[inductor] don't try to reorder loops for template (#165601)

fix https://github.com/pytorch/pytorch/issues/165579 Pull Request resolved: https://github.com/pytorch/pytorch/pull/165601 Approved by: https://github.com/yushangdi
2025-10-20 12:54:11 +08:00 · 2025-10-15 17:52:57 -07:00
parent 7669ac9402
commit a303d6dda9
2 changed files with 31 additions and 0 deletions
--- a/test/inductor/test_loop_ordering.py
+++ b/test/inductor/test_loop_ordering.py
@ -589,6 +589,31 @@ class LoopOrderingTest(TestCase):
            ".run(", 1 + int(inductor_config.benchmark_kernel), exactly=True
        ).run(code[0])

+    @inductor_config.patch(
+        {
+            "max_autotune": True,
+            "max_autotune_gemm_backends": "TRITON",
+            "test_configs.max_mm_configs": 4,
+        }
+    )
+    @skipUnless(HAS_GPU and is_big_gpu(), "Need big gpu for max-autotune")

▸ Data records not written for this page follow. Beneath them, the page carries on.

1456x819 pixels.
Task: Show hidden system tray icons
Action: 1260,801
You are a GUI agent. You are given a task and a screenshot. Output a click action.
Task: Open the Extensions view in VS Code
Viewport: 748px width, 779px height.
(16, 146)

+    def test_interaction_with_multi_template(self):
+        """
+        Skip MultiTemplateBuffer during loop reordering
+        """
+
+        @torch.compile
+        def f(x, y):
+            return (x @ y), x + 1
+
+        N = 2
+        x = torch.randn([N, N], device=GPU_TYPE, dtype=torch.bfloat16)
+        y = torch.randn([N, N], device=GPU_TYPE, dtype=torch.bfloat16)
+
+        out, code = run_and_get_code(f, x, y)

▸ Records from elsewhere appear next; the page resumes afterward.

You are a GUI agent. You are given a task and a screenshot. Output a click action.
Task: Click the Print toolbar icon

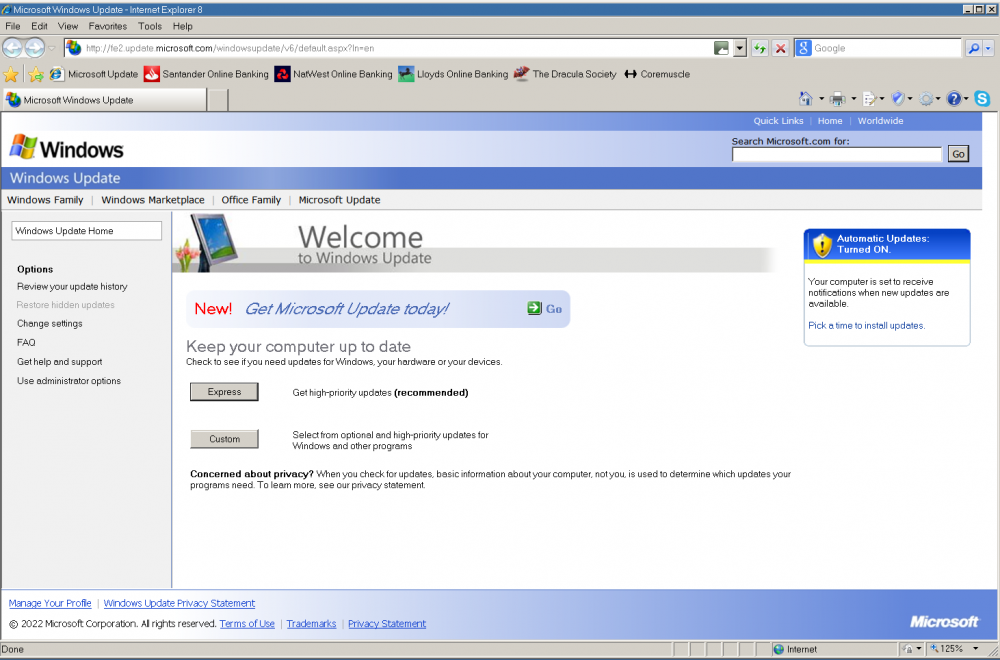(x=838, y=99)
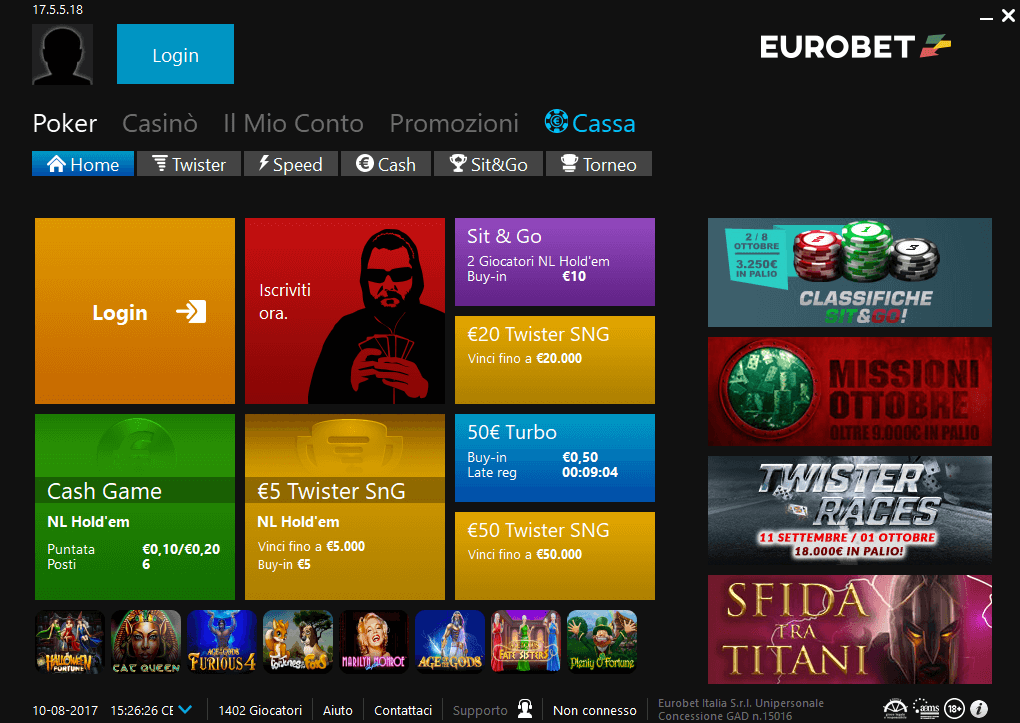Click the blue Login button
This screenshot has height=723, width=1020.
pyautogui.click(x=175, y=55)
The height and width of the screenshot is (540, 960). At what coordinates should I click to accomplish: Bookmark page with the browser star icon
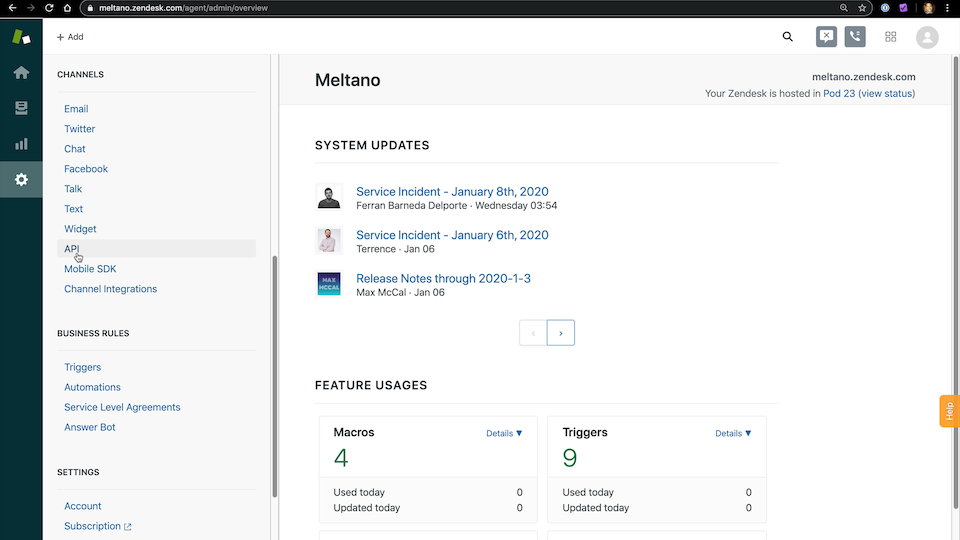(x=862, y=8)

+        # didn't fuse due to small savings
+        FileCheck().check_count("@triton.jit", 2, exactly=True).run(code[0])
+
    def test_fuse_with_scalar_shared_memory(self):
        """
        Make sure if we can fuse two nodes sharing a scalar before,
--- a/torch/_inductor/scheduler.py
+++ b/torch/_inductor/scheduler.py
@ -3994,6 +3994,12 @@ class Scheduler:
        ):
            return -1

+        # in some rare case, a template can be passed in.

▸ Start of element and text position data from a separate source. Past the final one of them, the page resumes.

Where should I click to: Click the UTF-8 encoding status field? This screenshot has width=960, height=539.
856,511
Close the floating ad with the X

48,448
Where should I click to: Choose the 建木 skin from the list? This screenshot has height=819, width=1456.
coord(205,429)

+        # Check test_interaction_with_multi_template in test_loop_ordering.py
+        # and https://github.com/pytorch/pytorch/issues/165579
+        if node1.is_template() or node2.is_template():
+            return -1
+
        node1_buffer_names = node1.read_writes.buffer_names()
        node2_buffer_names = node2.read_writes.buffer_names()
        # Fast path: no common buffers.